Ignoring the slight jab in Marluxia's voice (something which is always subtly present, no matter how he's 'feeling' ), Xigbar rolls his eye. "Ah, nothin'. Zexion here is just pissy because I told a boyfriend of his how to get a hold of him. And now he won't quit with the creepy little kid act." Snorting, Xigbar jabs a finger towards Zexion. "Man, when you get pissed, you really don't let up."
Staaaaaaaaare.
"I didn't even know Zexion had a boyfriend," Larxene hums, leaning lazily against Axel while entwining one of her arms around Marluxia's; with a simple tug, she has him pressed against her other side. "What other secrets are you keeping from us, hmm?" she asks with a smirk.

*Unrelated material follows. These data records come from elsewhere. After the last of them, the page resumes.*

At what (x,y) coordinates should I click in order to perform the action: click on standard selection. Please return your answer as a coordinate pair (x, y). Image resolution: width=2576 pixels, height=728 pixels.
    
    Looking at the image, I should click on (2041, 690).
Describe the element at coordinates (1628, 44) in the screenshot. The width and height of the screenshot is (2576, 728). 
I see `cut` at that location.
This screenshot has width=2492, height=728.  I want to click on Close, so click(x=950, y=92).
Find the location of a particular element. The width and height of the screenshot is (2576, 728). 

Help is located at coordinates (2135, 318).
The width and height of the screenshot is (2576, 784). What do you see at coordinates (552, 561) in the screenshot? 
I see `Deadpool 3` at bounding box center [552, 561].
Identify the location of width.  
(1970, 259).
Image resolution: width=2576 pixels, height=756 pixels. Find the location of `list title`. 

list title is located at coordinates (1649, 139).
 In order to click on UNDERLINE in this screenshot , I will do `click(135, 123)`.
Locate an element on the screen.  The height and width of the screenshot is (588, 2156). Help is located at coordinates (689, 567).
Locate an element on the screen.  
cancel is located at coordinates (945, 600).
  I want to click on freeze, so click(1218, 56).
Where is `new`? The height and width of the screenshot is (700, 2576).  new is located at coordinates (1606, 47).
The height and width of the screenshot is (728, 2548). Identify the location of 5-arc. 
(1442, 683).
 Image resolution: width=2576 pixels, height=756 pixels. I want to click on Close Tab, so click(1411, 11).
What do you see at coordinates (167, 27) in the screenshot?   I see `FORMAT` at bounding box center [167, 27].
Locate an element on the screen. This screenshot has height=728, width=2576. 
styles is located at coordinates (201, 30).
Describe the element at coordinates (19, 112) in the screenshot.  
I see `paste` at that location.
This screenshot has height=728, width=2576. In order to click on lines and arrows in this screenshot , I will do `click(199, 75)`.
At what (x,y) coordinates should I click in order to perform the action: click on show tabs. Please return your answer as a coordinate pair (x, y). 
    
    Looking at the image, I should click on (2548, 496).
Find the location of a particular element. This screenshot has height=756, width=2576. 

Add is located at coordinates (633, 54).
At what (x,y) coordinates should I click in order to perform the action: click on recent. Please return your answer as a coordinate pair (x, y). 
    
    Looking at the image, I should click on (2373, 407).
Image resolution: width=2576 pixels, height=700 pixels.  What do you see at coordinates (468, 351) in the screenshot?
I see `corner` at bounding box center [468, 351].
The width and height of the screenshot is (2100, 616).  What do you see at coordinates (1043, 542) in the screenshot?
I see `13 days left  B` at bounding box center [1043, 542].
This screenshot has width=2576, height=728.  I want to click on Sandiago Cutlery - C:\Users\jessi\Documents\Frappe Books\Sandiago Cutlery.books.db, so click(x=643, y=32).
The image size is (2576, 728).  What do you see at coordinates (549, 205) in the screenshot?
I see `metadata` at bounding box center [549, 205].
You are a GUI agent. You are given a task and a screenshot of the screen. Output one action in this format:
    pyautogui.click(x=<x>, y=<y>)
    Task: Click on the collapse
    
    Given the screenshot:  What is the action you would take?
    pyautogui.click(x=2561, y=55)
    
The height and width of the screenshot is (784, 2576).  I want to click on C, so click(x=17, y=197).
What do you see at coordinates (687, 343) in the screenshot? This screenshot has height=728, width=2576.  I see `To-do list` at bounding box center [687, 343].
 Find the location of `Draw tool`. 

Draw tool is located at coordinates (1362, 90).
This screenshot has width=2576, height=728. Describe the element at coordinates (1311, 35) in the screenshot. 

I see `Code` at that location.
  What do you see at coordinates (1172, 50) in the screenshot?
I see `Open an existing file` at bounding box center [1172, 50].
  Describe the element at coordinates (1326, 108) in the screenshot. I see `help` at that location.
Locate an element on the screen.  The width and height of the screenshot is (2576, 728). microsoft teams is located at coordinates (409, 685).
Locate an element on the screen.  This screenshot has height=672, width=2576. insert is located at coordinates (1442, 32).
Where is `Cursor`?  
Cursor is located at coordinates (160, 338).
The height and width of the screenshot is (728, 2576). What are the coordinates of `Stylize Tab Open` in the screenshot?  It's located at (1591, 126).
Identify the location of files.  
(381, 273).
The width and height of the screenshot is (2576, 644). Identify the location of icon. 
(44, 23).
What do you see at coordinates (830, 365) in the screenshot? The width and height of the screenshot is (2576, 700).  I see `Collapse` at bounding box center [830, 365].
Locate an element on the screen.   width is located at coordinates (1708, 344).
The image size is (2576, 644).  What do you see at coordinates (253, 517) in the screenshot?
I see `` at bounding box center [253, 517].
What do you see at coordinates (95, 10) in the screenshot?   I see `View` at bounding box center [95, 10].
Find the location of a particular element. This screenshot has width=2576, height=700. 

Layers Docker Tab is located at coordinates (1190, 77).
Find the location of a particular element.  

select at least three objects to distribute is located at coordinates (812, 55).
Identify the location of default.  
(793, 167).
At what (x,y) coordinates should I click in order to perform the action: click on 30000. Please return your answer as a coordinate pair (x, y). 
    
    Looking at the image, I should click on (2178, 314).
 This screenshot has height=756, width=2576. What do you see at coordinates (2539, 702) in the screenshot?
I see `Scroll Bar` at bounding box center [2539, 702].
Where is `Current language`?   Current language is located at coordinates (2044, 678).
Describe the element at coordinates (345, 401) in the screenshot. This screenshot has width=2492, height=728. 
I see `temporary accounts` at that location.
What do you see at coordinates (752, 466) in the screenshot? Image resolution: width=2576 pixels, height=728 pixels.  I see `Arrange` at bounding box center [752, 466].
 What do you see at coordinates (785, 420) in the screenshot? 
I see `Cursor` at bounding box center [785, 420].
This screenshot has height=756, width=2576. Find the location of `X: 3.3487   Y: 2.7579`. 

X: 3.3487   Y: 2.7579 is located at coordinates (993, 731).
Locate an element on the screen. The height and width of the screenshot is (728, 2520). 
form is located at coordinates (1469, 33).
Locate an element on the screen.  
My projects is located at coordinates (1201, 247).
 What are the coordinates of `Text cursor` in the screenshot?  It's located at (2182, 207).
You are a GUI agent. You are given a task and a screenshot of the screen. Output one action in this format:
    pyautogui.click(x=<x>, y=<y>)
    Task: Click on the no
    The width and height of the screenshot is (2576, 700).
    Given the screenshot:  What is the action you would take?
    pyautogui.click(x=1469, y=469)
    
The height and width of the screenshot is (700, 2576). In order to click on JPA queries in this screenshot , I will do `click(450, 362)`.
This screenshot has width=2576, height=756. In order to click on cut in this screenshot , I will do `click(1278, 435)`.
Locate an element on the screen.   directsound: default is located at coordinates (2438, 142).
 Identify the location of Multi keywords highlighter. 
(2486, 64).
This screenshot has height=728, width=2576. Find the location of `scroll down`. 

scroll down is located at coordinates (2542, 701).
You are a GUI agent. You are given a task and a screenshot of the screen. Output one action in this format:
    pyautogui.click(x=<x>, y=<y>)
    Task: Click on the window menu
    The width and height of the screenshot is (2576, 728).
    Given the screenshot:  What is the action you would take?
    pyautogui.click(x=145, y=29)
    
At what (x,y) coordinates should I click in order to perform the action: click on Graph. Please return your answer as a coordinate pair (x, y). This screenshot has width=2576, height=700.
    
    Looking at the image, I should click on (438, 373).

Never one to be rude and ignore a teammate, Zexion returns Larxene's smirk with one of his own. "If I told you them, they'd cease to be secrets, wouldn't they?" he points out smoothly.
"You're no fun," Larxene says with a deceiving pout. When Axel suddenly looks over tot he side, an eyebrow quirked, Larxene follows his gaze to a portal opening not too far from the double doors of the Library.
The look on Demyx's face is out of place enough to draw everyone's attention. With his eyes narrowed into a sharp glare and a tight frown on his lips, he's the personification of 'foreboding'. In a worryingly calm way, and not at all in his usual cheerful and relaxed tone, Demyx asks, "What did you do to Vexen's lab, Xigbar?" Before an answer can be given, bubbles and water swirl around one of Demyx's hands, becomes a bright light, and solidifies into his trademark sitar. "Because now he's pissed off. And since I was the moron who listened to ;your stupid advice about how he was cooping up in his lab again, he's dubbed me as an accomplice!" There's the old Demyx again as he practically begins to wail. "We were having a good day!
As Xigbar tries to calm down the distressed sitarist, Marluxia wrinkles his nose in distaste. "I honestly don't see what Demyx does in Vexen," he murmurs to his companions, to which Axel snickers.
"Who knows. Opposites attract?" the redhead suggests. A soft chuckle draws the trio's attention to Zexion, who has one arm crossed over his chest and his other hand posed by his chin.
"You really have no idea?" he says softly, almost to himself. With a smirk, he shakes his head. "And here I had been under the impression that it was fairly obvious."
Before anyone has a chance to interrogate him (a fruitless endeavor, as Zexion rarely reveals anything), there's a roar, akin to waves crashing against the shore. Looking distinctly amused, he returns his gaze to the scene at hand. The air is thick with moisture which settles on the back of his neck in scattered droplets but also swirls about the air in angry twists. In the middle of it all is Demyx, looking ready to either drown Xigbar or whack him hard with his sitar, tears of frustration welling up.
"And now it'll take ages for him to forgive me... Xigbar, you're a dead jerk!"